1) $$𝑓′$$ is a function, so $$𝑓′(2𝑥+1)$$ denotes $$𝑓′$$ applied to $$2𝑥+1$$, or $$\frac{\partial 𝑓}{\partial 𝑥}(2𝑥+1)$$. For example if $$𝑓=𝑥^2$$ then $$𝑓′=2𝑥$$ and $$𝑓′(2𝑥+1)=4𝑥+2$$
2) $$(𝑓(𝑥^2+1))′$$ is the derivative of the function $$𝑓(𝑥^2+1)$$, which is $$2𝑥𝑓′(𝑥^2+1)$$ by the chain rule
and I agree with Quiaochu but I don't understand why such difference is a weakeness of the $$′$$ notation. We see that $$𝑓′(2𝑥+1)$$ and $$(𝑓(𝑥^2+1))′$$ are written differently, and they mean different things.

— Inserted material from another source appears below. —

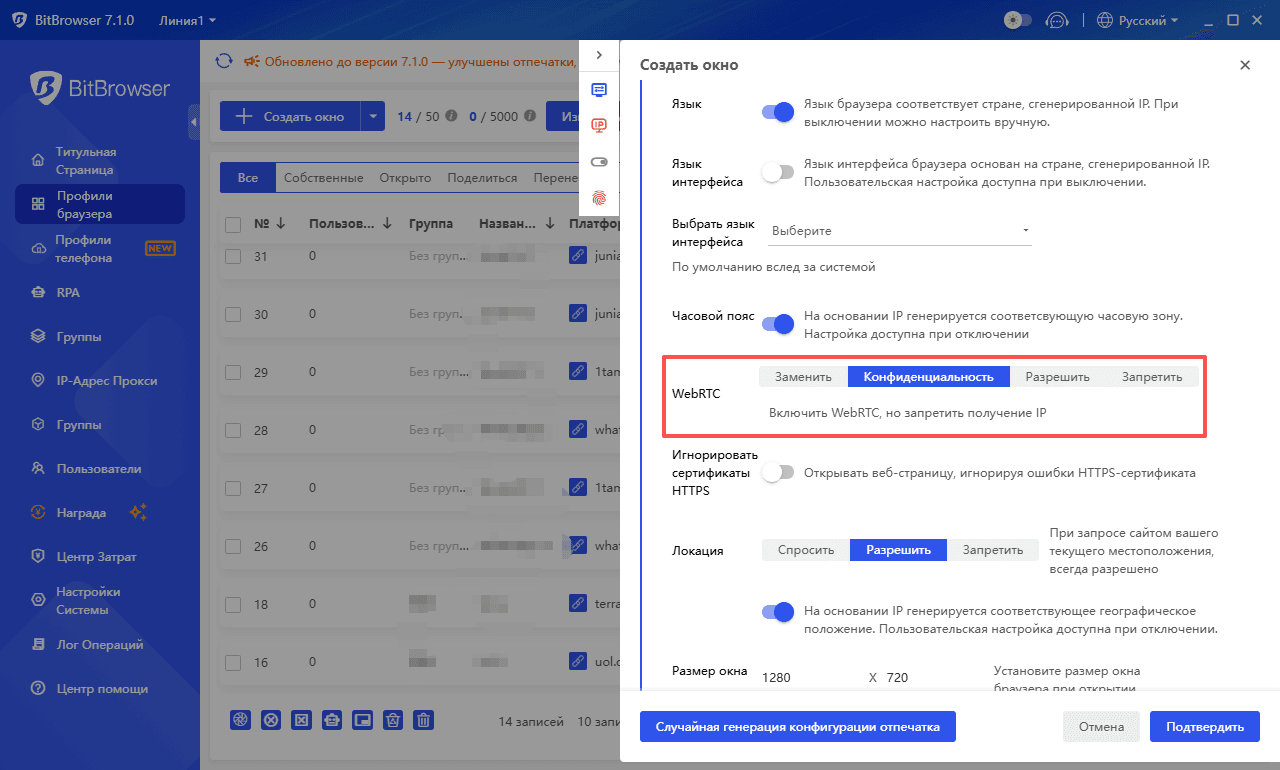
Task: Open the Лог Операций menu item
Action: [100, 644]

There is no ambiguity, I think. I am more puzzled about Hendrik Vogt's post, when he says that $$(𝑥^2)′=2𝑥$$ is ambiguous, where is the ambiguity? On lessons, under the constrains of time, I use that notation constantly on introductory Calculus courses, wherever and whenever there is only one variable with respect to which we are differentiating with. I noticed that such notation is more common in European countries than in the UK and rare in the United States, to the extent that some colleagues told me that it was wrong to write $$(𝑓(𝑥^2+1))′$$.